• Your instructions:
The entries are to be written out again with no differences.

(Stored data entries)

####

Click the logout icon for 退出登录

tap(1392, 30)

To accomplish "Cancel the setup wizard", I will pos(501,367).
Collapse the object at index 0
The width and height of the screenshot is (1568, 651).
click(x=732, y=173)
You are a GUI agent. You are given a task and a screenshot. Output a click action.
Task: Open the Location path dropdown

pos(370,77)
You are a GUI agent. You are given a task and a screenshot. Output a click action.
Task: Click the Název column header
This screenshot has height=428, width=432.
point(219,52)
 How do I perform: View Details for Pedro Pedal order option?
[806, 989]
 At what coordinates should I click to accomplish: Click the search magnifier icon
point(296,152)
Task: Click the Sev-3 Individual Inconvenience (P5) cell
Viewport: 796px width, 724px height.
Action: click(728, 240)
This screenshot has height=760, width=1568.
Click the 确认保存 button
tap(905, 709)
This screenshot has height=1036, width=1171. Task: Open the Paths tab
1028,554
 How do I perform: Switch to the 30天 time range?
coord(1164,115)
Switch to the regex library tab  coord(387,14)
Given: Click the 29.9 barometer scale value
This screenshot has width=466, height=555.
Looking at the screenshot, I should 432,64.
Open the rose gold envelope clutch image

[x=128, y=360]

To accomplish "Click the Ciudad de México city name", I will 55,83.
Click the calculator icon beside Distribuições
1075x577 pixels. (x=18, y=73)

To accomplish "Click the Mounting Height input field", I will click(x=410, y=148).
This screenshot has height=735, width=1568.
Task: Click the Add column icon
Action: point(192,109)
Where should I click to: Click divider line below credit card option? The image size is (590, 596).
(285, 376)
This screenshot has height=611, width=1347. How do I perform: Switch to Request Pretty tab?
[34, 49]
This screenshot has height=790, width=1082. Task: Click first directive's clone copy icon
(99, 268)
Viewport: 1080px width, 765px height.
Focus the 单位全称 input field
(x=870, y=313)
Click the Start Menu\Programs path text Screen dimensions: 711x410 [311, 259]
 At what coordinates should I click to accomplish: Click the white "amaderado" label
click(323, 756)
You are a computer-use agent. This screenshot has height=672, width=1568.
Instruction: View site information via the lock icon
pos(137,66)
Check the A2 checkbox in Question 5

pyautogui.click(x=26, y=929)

####

• Output for this exercise:
Click the logout icon for 退出登录

tap(1392, 30)

To accomplish "Cancel the setup wizard", I will pos(501,367).
Collapse the object at index 0
The width and height of the screenshot is (1568, 651).
click(x=732, y=173)
You are a GUI agent. You are given a task and a screenshot. Output a click action.
Task: Open the Location path dropdown

pos(370,77)
You are a GUI agent. You are given a task and a screenshot. Output a click action.
Task: Click the Název column header
This screenshot has height=428, width=432.
point(219,52)
 How do I perform: View Details for Pedro Pedal order option?
[806, 989]
 At what coordinates should I click to accomplish: Click the search magnifier icon
point(296,152)
Task: Click the Sev-3 Individual Inconvenience (P5) cell
Viewport: 796px width, 724px height.
Action: click(728, 240)
This screenshot has height=760, width=1568.
Click the 确认保存 button
tap(905, 709)
This screenshot has height=1036, width=1171. Task: Open the Paths tab
1028,554
 How do I perform: Switch to the 30天 time range?
coord(1164,115)
Switch to the regex library tab  coord(387,14)
Given: Click the 29.9 barometer scale value
This screenshot has width=466, height=555.
Looking at the screenshot, I should 432,64.
Open the rose gold envelope clutch image

[x=128, y=360]

To accomplish "Click the Ciudad de México city name", I will 55,83.
Click the calculator icon beside Distribuições
1075x577 pixels. (x=18, y=73)

To accomplish "Click the Mounting Height input field", I will click(x=410, y=148).
This screenshot has height=735, width=1568.
Task: Click the Add column icon
Action: point(192,109)
Where should I click to: Click divider line below credit card option? The image size is (590, 596).
(285, 376)
This screenshot has height=611, width=1347. How do I perform: Switch to Request Pretty tab?
[34, 49]
This screenshot has height=790, width=1082. Task: Click first directive's clone copy icon
(99, 268)
Viewport: 1080px width, 765px height.
Focus the 单位全称 input field
(x=870, y=313)
Click the Start Menu\Programs path text Screen dimensions: 711x410 [311, 259]
 At what coordinates should I click to accomplish: Click the white "amaderado" label
click(323, 756)
You are a computer-use agent. This screenshot has height=672, width=1568.
Instruction: View site information via the lock icon
pos(137,66)
Check the A2 checkbox in Question 5

pyautogui.click(x=26, y=929)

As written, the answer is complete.